Benefits for You

Enrollment begins when your healthcare provider completes and submits a simple enrollment form.
This starts a benefits investigation, which helps you and your provider to better understand your health insurance. This service is provided at no cost for patients enrolled in the TOGETHER with TESARO™ program.

 

Health Insurance and Coverage Support

TOGETHER with TESARO provides a benefits investigation to you and your healthcare provider's office at no cost. The benefits investigation helps provide details about what is and is not covered with regard to your treatment and any other processes or considerations that your healthcare provider should know about.

Once your healthcare provider enrolls you in the program, your Case Manager will:

  • Look into your specific coverage and benefits details, and send the benefits summary to you and/or your healthcare provider
  • Work with your healthcare provider's office to address and provide guidance on your health plan's specific insurance processes for treatment coverage

You may also contact your TOGETHER with TESARO Case Manager directly to request a benefits investigation.

Quick Start and Bridge Programs

You may qualify for a 15-day supply of ZEJULA at no cost in the event of an insurance coverage delay.* This will allow you to start your treatment quickly and efficiently, according to your treatment plan. Terms and conditions apply.

*Maximum of 5 refills pending resolution of related coverage delay.

Commercial Co-pay Assistance Program

The Commercial Co-pay Assistance Program may reduce out-of-pocket costs if you are commercially insured.

  • Reduces your co-pay and/or coinsurance to $0 with a $26,000 annual maximum
  • The virtual card can be initiated and utilized by specialty pharmacies or your healthcare provider's office
  • Enrollment is completed by your healthcare provider
  • No income requirements apply
  • The Commercial Co-pay Assistance Program is not retroactive. It can only be applied forward from the date of enrollment for 12 months. A year from enrollment, the card expires and must be reactivated through your healthcare provider’s office

Talk with your healthcare provider to learn more about the Commercial Co-pay Assistance Program.

Referrals to Patient Advocacy Organizations

Referrals to Patient Advocacy Organizations includes unique support services, peer to peer support, and non-copay support.

Referrals to Other Financial Resources

Referrals to Other Financial Resources includes assistance finding other sources of financial support based on your eligibility for these programs and services.
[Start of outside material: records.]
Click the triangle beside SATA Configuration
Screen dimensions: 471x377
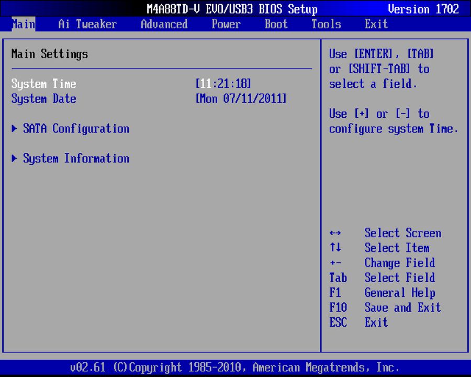coord(14,129)
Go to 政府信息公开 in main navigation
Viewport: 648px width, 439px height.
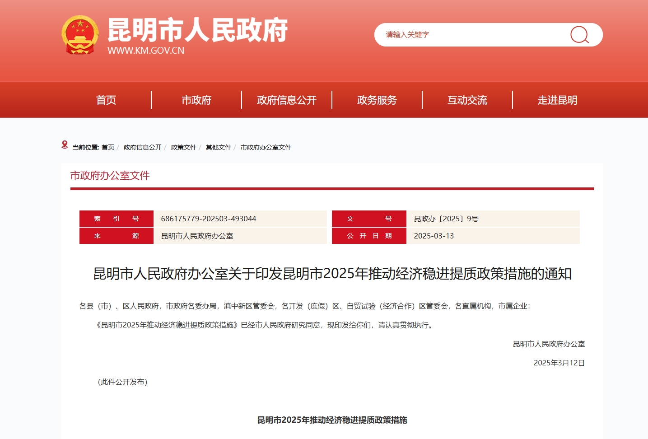pos(287,100)
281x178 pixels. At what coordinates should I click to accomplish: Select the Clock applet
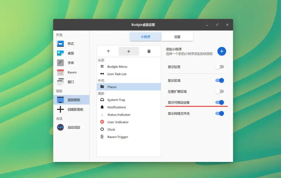111,130
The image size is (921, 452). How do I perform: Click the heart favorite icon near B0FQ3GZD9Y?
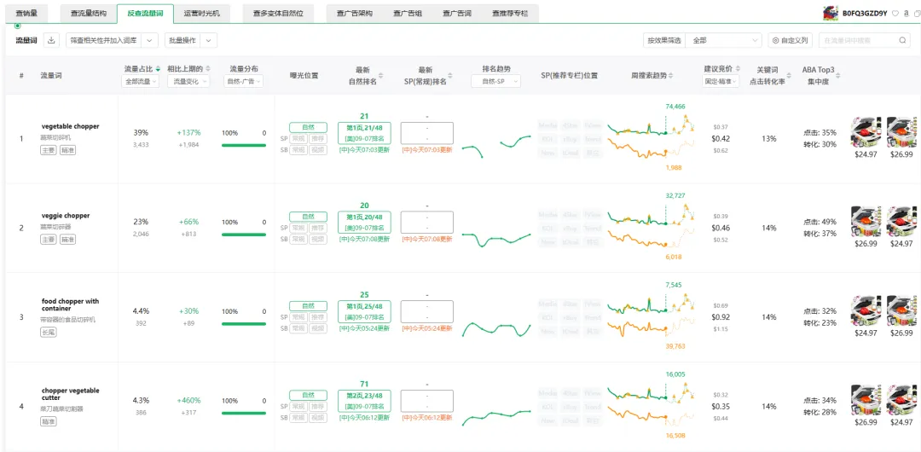[x=895, y=13]
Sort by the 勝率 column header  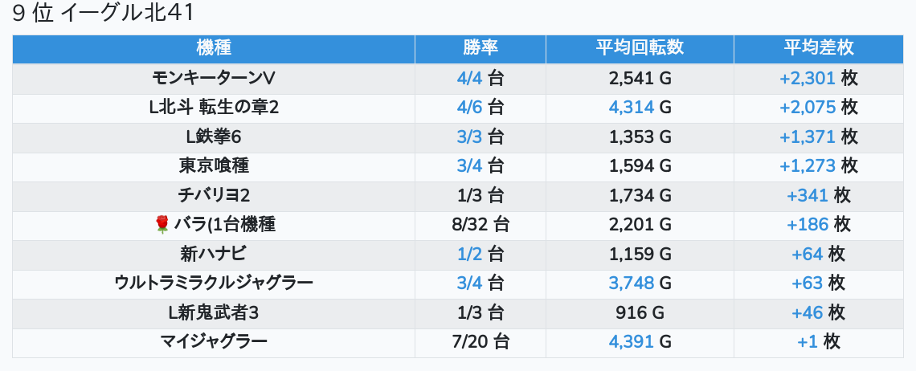pyautogui.click(x=480, y=48)
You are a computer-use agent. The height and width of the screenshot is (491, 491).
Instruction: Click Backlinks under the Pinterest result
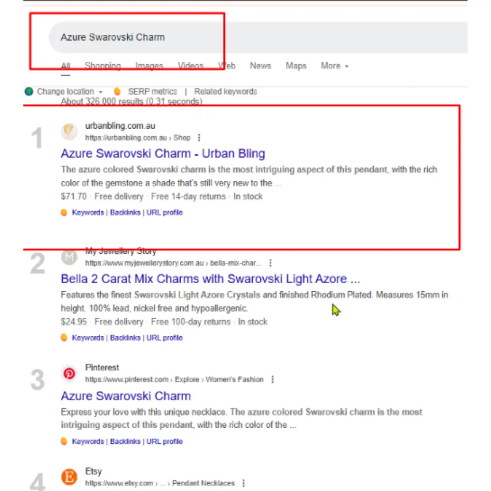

Patient Assistance Program (PAP)

If you're uninsured or underinsured, and meet our financial eligibility criteria, you may qualify for the Patient Assistance Program to receive your treatments for free. If this is the case, someone may reach out to you or your healthcare provider to schedule your shipments to ensure receipt prior to your treatment date. Please note, you will need to obtain, complete, and sign a patient consent form from your healthcare provider.